DOTS detects foreground objects in a camera view by performing a foreground segmentation consisting of a pixel-level background modeling and a feature-level subtraction approach. It incorporates an efficient greedy-search approach for tracking multiple people through occlusion. In our installation, cameras are mounted near the ceiling with oblique downward views. We measured the location of each camera in three dimensions. We also estimated pan, tilt, yaw, and field of view by matching up well-known points in the world (e.g., corners of walls) with their views in a camera. Our system uses calibrated camera information and a model of the building geometry to estimate each object's position given the bounding box associated with the object. Once objects are tracked in single-camera views, camera handoff determines the likelihood that multiple tracks result from the same object. In our surveillance system, people may pass from one camera view to another through "blind" regions in which they cannot be seen. In those cases, previously learned times between cameras are used to match tracks.

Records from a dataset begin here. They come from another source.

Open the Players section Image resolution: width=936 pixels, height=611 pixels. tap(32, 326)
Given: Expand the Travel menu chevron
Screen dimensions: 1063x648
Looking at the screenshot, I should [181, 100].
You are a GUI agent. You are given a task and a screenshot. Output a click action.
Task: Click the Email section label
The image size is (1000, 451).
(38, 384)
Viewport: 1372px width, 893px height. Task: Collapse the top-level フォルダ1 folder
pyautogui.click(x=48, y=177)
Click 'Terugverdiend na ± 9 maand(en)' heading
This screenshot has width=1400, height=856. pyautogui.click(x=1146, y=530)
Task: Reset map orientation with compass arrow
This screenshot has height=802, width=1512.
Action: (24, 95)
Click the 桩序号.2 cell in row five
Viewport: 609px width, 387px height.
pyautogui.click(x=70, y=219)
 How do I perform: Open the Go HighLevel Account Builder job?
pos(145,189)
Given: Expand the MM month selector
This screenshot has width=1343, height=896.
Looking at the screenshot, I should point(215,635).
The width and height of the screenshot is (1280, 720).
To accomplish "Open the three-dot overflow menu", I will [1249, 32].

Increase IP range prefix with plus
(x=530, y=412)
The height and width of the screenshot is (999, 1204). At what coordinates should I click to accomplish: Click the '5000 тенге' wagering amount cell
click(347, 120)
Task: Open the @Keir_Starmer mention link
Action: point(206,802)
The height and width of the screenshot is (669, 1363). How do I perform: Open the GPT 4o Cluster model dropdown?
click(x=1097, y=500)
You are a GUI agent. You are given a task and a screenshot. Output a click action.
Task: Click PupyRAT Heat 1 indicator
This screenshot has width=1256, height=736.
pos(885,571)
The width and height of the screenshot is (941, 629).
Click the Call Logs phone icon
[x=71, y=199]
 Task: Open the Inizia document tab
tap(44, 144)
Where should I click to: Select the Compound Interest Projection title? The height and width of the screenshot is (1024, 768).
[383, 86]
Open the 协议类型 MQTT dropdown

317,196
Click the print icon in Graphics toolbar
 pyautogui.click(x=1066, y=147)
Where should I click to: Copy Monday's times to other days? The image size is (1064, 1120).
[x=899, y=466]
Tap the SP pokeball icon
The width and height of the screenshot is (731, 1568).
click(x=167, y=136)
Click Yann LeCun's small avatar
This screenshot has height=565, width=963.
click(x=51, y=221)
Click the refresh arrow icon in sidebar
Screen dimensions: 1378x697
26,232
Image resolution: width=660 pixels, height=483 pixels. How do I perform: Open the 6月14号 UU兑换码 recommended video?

DOTS is an integrated system for office video surveillance. It combines an infrastructure for recording network video cameras with a video analysis component for detecting events and tracking people, and a user interface that can quickly access recorded and live video. DOTS uses the results of the video analysis to guide users' attention to interesting events for more effective monitoring in systems with many video streams. We gained a better understanding of issues in video surveillance through the year of DOTS' deployment in our office. We improved our analysis methods and the user interface, but additional work remains. For example, we are working on detecting higher-level events such as unusual behavior, fights or falls.